Leave the pictures out and print, word for word, the lines below from the one with "Given: Select Bonding" through the final line.

[Data items]
----------------
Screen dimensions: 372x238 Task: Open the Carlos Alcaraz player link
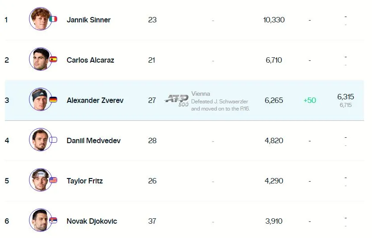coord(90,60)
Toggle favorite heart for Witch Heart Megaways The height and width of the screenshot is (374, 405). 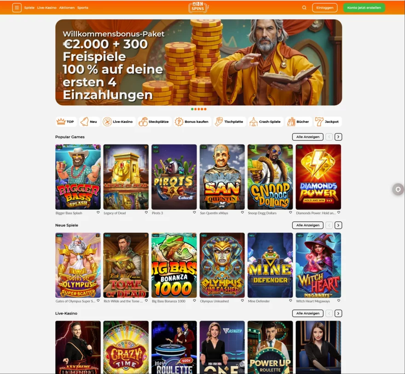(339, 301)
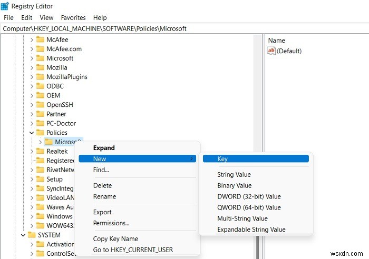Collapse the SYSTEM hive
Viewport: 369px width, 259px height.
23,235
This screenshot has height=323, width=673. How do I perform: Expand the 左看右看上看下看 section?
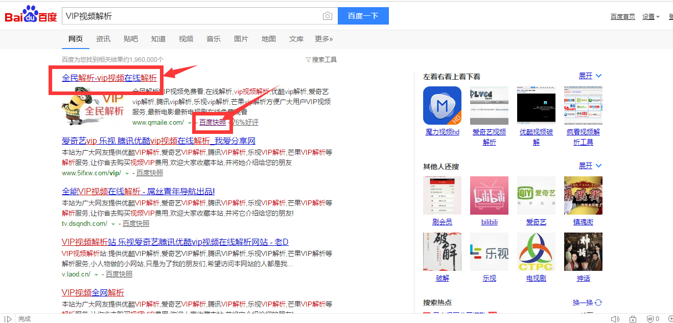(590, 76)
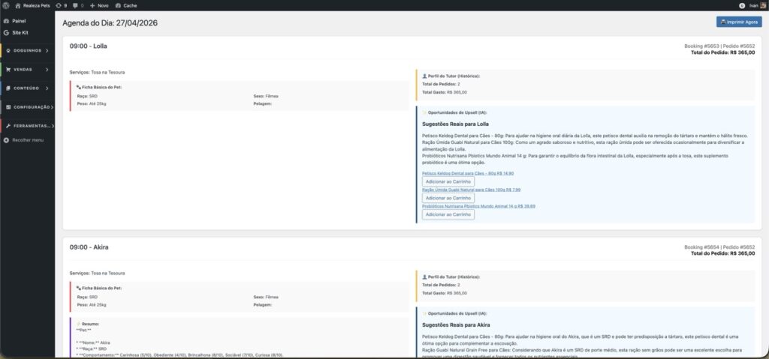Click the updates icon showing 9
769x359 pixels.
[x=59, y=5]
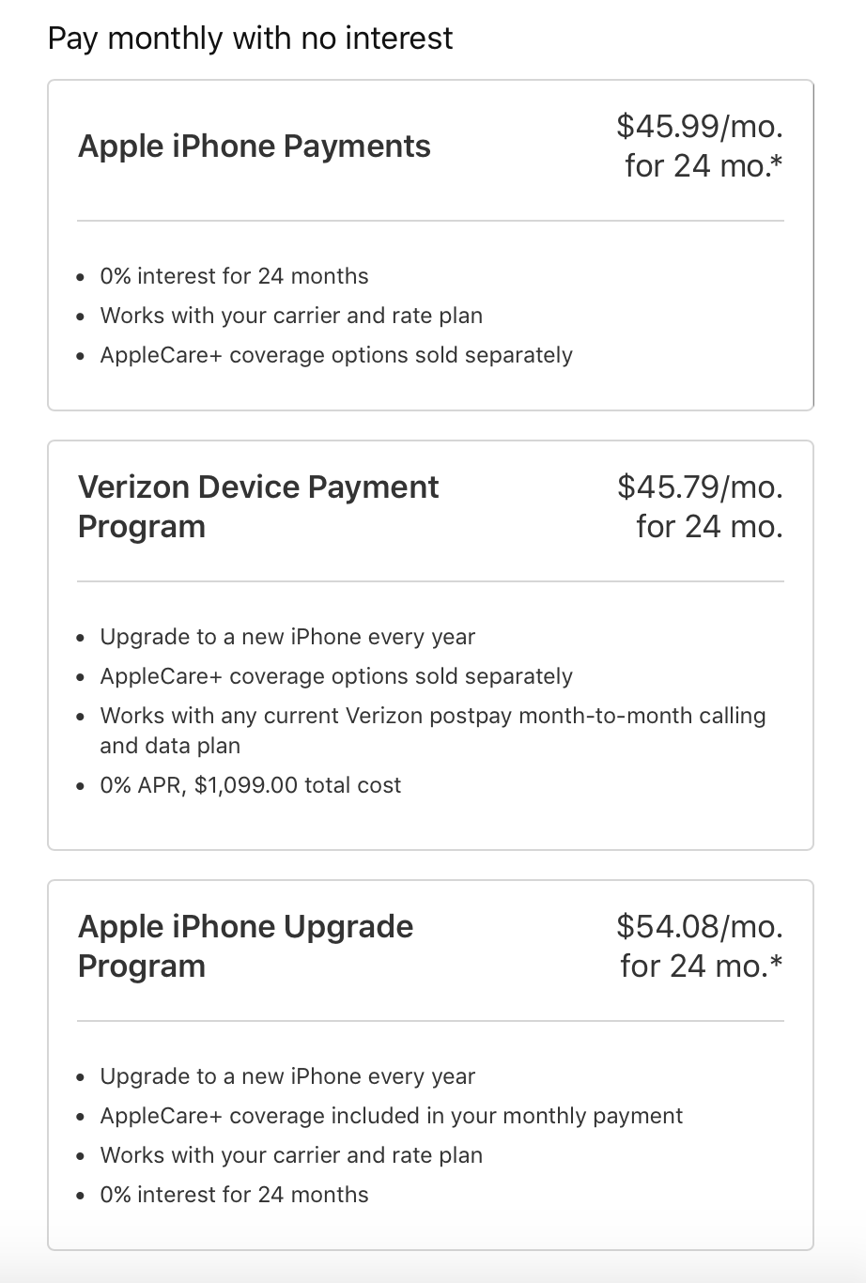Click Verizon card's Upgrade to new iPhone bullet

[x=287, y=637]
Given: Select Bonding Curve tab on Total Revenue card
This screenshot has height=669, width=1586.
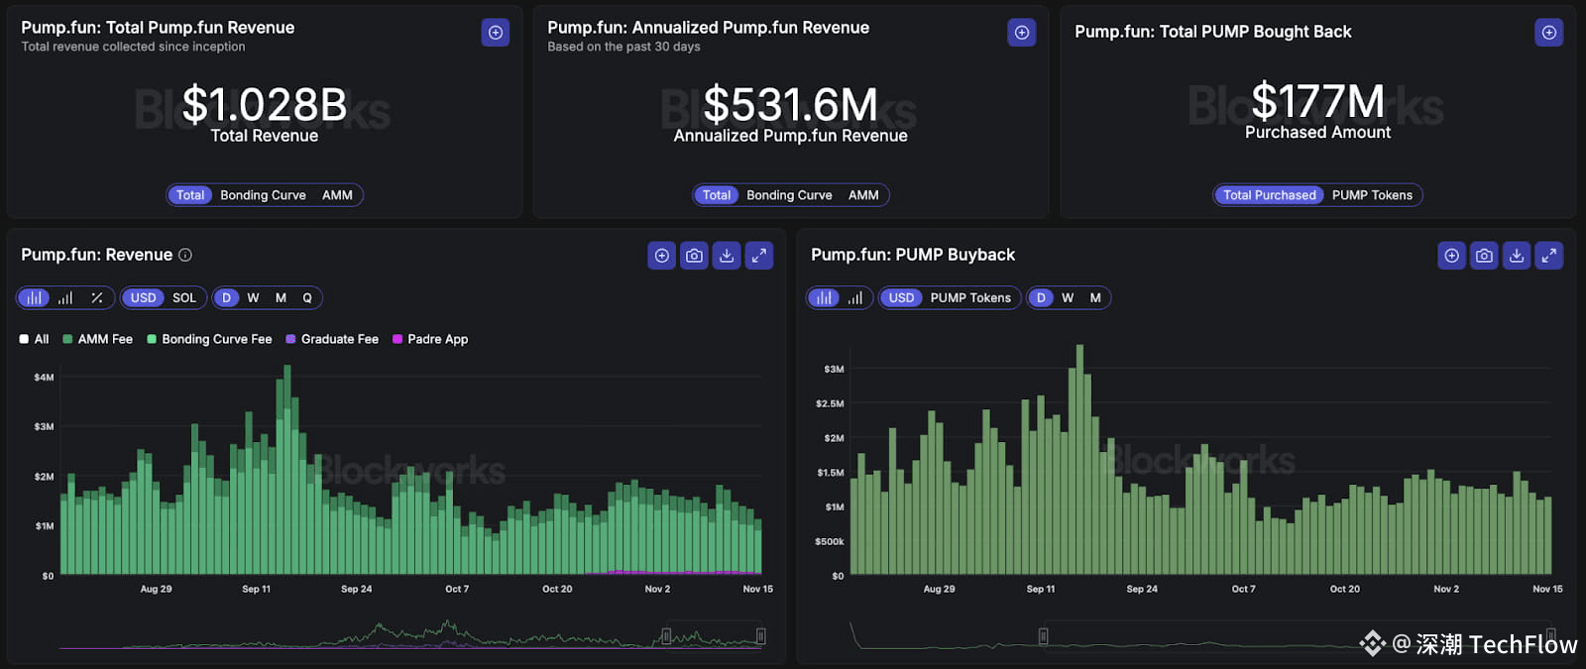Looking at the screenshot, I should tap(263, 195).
----------------
• **RESPONSE TO THIS TASK**:
Given: Select Bonding Curve tab on Total Revenue card
This screenshot has height=669, width=1586.
Looking at the screenshot, I should tap(263, 195).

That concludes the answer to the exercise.